Relevant only locally, other end need not agree on it.
keylife
synonym for lifetime.
left = <ip address> | <fqdn> | %any | <range> | <subnet>
The IP address of the left participant's public-network interface or one of several magic values.
The value %any (the default) for the local endpoint signifies an address to be filled in (by
automatic keying) during negotiation. If the local peer initiates the connection setup the routing
table will be queried to determine the correct local IP address. In case the local peer is
responding to a connection setup then any IP address that is assigned to a local interface will be
accepted.
The prefix % in front of a fully-qualified domain name or an IP address will implicitly set
leftallowany=yes.
If %any is used for the remote endpoint it literally means any IP address.

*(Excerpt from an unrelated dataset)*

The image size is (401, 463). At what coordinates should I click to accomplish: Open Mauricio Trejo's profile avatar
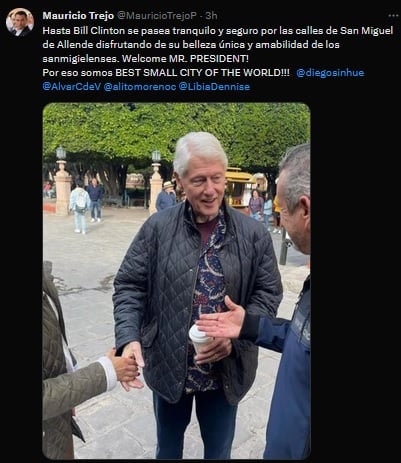(20, 22)
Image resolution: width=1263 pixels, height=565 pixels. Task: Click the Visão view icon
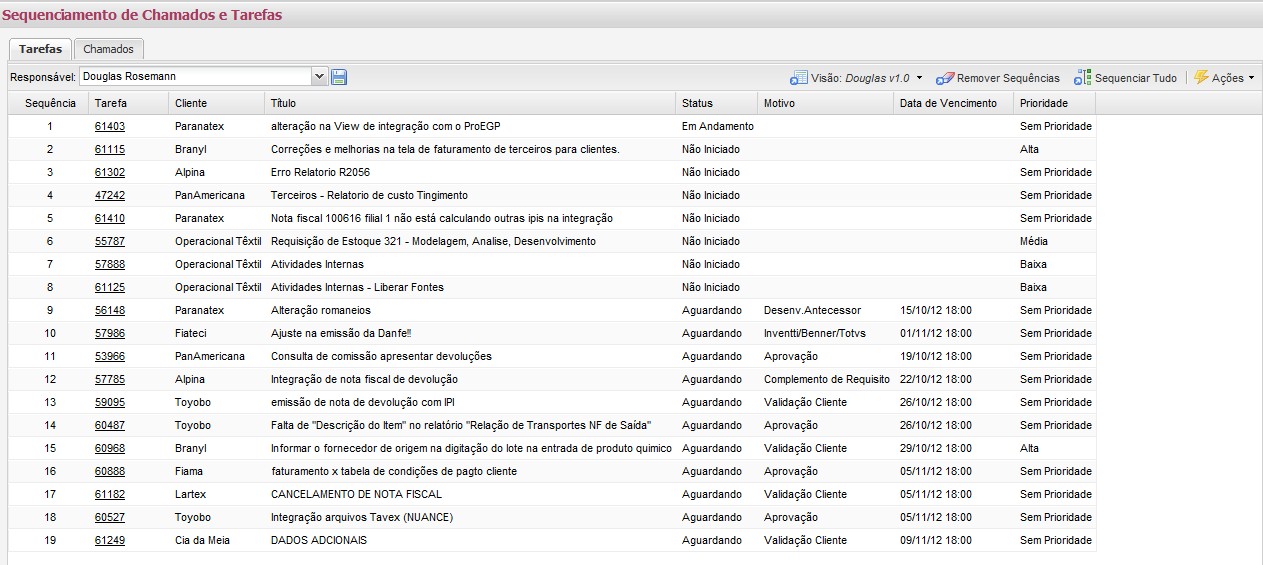[x=798, y=78]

To limit the connection to a specific range of hosts, a range ( 10.1.0.0-10.2.255.255 ) or a
subnet ( 10.1.0.0/16 ) can be specified, and multiple addresses, ranges and subnets can be
separated by commas. While one can freely combine these items, to initiate the connection at least
one non-range/subnet is required.
Please note that with the usage of wildcards multiple connection descriptions might match a given
incoming connection attempt. The most specific description is used in that case.
leftallowany = yes | no
a modifier for left, making it behave as %any although a concrete IP address or domain name has
been assigned.
leftauth = <auth method>
Authentication method to use locally (left) or require from the remote (right) side. Acceptable
values are pubkey for public key authentication (RSA/ECDSA), psk for pre-shared key
authentication, eap to (require the) use of the Extensible Authentication Protocol in IKEv2, and
xauth for IKEv1 eXtended Authentication. To require a trustchain public key strength for the
remote side, specify the key type followed by the minimum strength in bits (for example ecdsa-384
or rsa-2048-ecdsa-256). To limit the acceptable set of hashing algorithms for trustchain
validation, append hash algorithms to pubkey or a key strength definition (for example pubkey-
sha1-sha256 or rsa-2048-ecdsa-256-sha256-sha384-sha512). For eap, an optional EAP method can be
appended. Currently defined methods are eap-aka, eap-gtc, eap-md5, eap-mschapv2, eap-peap, eap-
sim, eap-tls, eap-ttls, eap-dynamic, and eap-radius. Alternatively, IANA assigned EAP method
numbers are accepted. Vendor specific EAP methods are defined in the form eap-type-vendor (e.g.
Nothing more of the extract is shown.